On February 19, FinCEN withdrew three findings and proposed rulemakings under Section 311 of the USA PATRIOT Act. FinCEN determined that the three entities subject to the proposed rulemakings “no longer pose a money laundering threat to the U.S. financial system.” FinCEN withdrew its findings and proposed rulemakings against (i) a Costa Rica-based financial institution; (ii) a Belarus-based financial institution; and (iii) an Andorra-based financial institution. Regarding the Costa Rica-based institution, FinCEN noted that the DOJ “seized [its] accounts and Internet domain names and charged seven of its principals and employees with money laundering;” the institution stopped functioning after such actions were taken. According to FinCEN, the Belarus-based entity, along with its successor, no longer operates as a foreign financial institution and does not operate in a way that poses a threat to the U.S. financial system. Finally, concerning the third entity, FinCEN noted that Andorran authorities assumed control of the management and operations of the entity, arrested its chief executive officer on money laundering charges, and “are in the final stages of implementing a resolution plan that is isolating the assets, liabilities, and clients of [the entity] that raise money laundering concerns.”

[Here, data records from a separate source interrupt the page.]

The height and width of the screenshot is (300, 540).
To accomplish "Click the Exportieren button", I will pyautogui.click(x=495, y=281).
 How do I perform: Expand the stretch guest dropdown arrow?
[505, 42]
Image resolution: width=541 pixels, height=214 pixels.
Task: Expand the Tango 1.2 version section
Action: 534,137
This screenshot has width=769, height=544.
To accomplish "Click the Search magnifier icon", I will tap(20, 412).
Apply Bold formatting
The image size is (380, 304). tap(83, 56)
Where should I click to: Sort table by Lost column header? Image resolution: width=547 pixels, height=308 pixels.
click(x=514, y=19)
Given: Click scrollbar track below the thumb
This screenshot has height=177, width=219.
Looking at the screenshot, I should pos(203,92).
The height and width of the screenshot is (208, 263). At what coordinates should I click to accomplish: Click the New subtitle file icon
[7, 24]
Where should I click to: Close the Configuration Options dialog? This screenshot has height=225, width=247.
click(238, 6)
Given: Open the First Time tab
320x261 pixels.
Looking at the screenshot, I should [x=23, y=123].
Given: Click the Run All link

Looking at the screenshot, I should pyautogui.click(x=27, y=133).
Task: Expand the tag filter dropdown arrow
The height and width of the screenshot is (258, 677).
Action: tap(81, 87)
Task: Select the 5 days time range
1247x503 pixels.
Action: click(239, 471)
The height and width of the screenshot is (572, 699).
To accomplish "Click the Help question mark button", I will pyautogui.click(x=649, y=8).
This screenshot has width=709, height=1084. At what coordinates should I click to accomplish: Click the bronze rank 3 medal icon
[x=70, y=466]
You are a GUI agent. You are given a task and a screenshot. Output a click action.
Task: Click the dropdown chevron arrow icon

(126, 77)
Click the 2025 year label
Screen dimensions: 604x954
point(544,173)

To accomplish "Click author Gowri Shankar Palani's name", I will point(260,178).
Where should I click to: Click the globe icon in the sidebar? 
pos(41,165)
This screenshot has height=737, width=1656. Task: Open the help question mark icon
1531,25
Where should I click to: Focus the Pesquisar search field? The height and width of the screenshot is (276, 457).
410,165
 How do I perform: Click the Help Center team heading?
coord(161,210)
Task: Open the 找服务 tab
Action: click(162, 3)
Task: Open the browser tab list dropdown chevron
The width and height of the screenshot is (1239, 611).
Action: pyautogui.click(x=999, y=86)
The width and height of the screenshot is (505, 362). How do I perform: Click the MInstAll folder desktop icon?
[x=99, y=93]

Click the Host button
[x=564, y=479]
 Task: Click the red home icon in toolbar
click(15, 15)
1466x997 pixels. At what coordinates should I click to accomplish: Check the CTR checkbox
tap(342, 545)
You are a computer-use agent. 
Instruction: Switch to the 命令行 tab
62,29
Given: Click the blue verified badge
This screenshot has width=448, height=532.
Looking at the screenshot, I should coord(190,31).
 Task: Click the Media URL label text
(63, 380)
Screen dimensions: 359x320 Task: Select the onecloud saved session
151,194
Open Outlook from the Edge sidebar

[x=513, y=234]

On October 29, OFAC granted a General License authorizing nine Belarusian entities to make transactions otherwise prohibited by Executive Order 13405, effective October 30. The General License also authorizes transactions with any entities that are owned 50 percent or more by the nine named entities. U.S. persons must report authorized transactions or series of transactions exceeding $10,000 to the U.S. Department of State no later than 15 days after execution. The General License expires on October 31, 2016, unless extended or revoked.